Goal of the exercise: Transcribe word for word the section of the records below that opens with the line containing "This screenshot has width=584, height=259." and closes with the line containing "the ¥180,000.00 milestone"; drop every picture.

Material shown:
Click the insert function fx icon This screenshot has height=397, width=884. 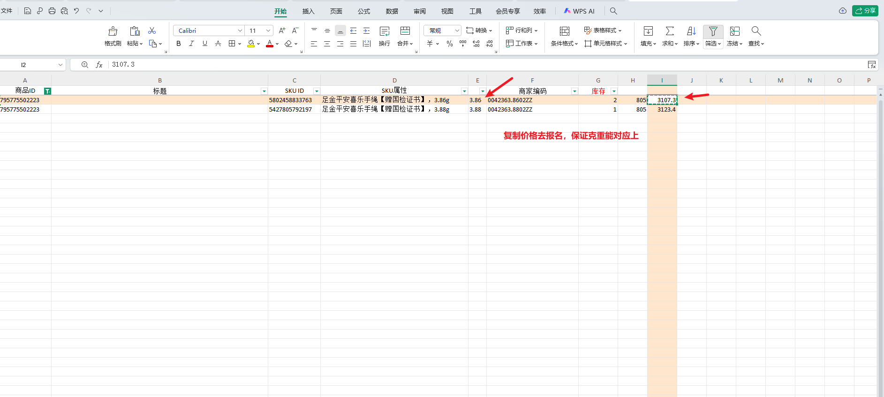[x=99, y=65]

...

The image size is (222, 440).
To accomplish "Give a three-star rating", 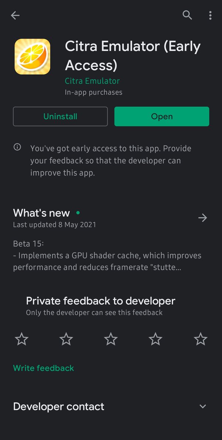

* * *

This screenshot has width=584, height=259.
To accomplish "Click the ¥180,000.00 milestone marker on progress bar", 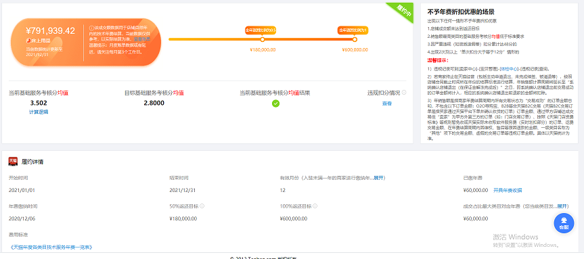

Answer section:
This screenshot has width=584, height=259.
To accomplish "Click the ¥180,000.00 milestone marker on progress bar", 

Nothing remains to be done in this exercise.